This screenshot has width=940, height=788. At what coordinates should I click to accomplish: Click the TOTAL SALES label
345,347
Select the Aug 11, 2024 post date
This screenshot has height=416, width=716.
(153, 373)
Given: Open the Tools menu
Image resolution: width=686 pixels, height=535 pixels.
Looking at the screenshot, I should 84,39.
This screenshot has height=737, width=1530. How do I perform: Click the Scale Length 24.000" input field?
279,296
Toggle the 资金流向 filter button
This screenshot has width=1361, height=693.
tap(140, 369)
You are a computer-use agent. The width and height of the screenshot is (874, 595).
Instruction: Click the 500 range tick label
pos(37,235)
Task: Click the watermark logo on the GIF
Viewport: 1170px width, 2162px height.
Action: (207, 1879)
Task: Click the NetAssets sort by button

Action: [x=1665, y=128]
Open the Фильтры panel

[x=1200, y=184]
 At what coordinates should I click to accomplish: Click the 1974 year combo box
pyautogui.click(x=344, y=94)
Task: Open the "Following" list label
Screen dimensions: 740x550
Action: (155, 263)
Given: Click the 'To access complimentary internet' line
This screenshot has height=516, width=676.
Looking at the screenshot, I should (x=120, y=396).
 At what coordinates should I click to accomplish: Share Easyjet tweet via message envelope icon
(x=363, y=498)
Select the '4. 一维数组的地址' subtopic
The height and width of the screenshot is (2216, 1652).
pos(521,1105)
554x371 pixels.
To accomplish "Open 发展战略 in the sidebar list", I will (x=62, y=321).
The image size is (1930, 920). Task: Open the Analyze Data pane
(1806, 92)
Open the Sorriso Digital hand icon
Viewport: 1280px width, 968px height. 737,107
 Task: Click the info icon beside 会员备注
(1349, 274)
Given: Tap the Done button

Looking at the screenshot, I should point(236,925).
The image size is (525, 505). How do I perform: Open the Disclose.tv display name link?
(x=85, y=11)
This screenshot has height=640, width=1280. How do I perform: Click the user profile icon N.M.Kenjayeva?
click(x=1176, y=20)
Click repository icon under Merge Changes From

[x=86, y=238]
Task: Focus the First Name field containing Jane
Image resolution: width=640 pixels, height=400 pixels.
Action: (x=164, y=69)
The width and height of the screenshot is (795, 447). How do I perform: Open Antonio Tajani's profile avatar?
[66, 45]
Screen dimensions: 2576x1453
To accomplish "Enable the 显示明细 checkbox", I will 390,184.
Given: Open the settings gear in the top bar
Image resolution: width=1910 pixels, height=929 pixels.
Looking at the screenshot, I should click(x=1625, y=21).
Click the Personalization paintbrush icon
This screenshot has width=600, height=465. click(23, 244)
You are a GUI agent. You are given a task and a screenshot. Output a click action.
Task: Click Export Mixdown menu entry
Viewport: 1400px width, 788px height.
◆ ◆ ◆ ◆ ◆ ◆ ◆
#### To be done:
In all of the records above, swap the phrase "How do I perform" for "How can I perform" and reproduce the lines with nothing else altered.

#### Result of the exercise:
This screenshot has width=940, height=788. At what coordinates should I click to accomplish: Click the TOTAL SALES label
345,347
Select the Aug 11, 2024 post date
This screenshot has height=416, width=716.
(153, 373)
Given: Open the Tools menu
Image resolution: width=686 pixels, height=535 pixels.
Looking at the screenshot, I should 84,39.
This screenshot has height=737, width=1530. How can I perform: Click the Scale Length 24.000" input field?
279,296
Toggle the 资金流向 filter button
This screenshot has width=1361, height=693.
tap(140, 369)
You are a computer-use agent. The width and height of the screenshot is (874, 595).
Instruction: Click the 500 range tick label
pos(37,235)
Task: Click the watermark logo on the GIF
Viewport: 1170px width, 2162px height.
Action: (207, 1879)
Task: Click the NetAssets sort by button

Action: [x=1665, y=128]
Open the Фильтры panel

[x=1200, y=184]
 At what coordinates should I click to accomplish: Click the 1974 year combo box
pyautogui.click(x=344, y=94)
Task: Open the "Following" list label
Screen dimensions: 740x550
Action: (155, 263)
Given: Click the 'To access complimentary internet' line
This screenshot has height=516, width=676.
Looking at the screenshot, I should (x=120, y=396).
 At what coordinates should I click to accomplish: Share Easyjet tweet via message envelope icon
(x=363, y=498)
Select the '4. 一维数组的地址' subtopic
The height and width of the screenshot is (2216, 1652).
pos(521,1105)
554x371 pixels.
To accomplish "Open 发展战略 in the sidebar list", I will (x=62, y=321).
The image size is (1930, 920). Task: Open the Analyze Data pane
(1806, 92)
Open the Sorriso Digital hand icon
Viewport: 1280px width, 968px height. 737,107
 Task: Click the info icon beside 会员备注
(1349, 274)
Given: Tap the Done button

Looking at the screenshot, I should point(236,925).
The image size is (525, 505). How can I perform: Open the Disclose.tv display name link?
(x=85, y=11)
This screenshot has height=640, width=1280. How can I perform: Click the user profile icon N.M.Kenjayeva?
click(x=1176, y=20)
Click repository icon under Merge Changes From

[x=86, y=238]
Task: Focus the First Name field containing Jane
Image resolution: width=640 pixels, height=400 pixels.
Action: (x=164, y=69)
The width and height of the screenshot is (795, 447). How can I perform: Open Antonio Tajani's profile avatar?
[66, 45]
Screen dimensions: 2576x1453
To accomplish "Enable the 显示明细 checkbox", I will 390,184.
Given: Open the settings gear in the top bar
Image resolution: width=1910 pixels, height=929 pixels.
Looking at the screenshot, I should click(x=1625, y=21).
Click the Personalization paintbrush icon
This screenshot has width=600, height=465. click(23, 244)
You are a GUI agent. You are given a task and a screenshot. Output a click action.
Task: Click Export Mixdown menu entry
Viewport: 1400px width, 788px height.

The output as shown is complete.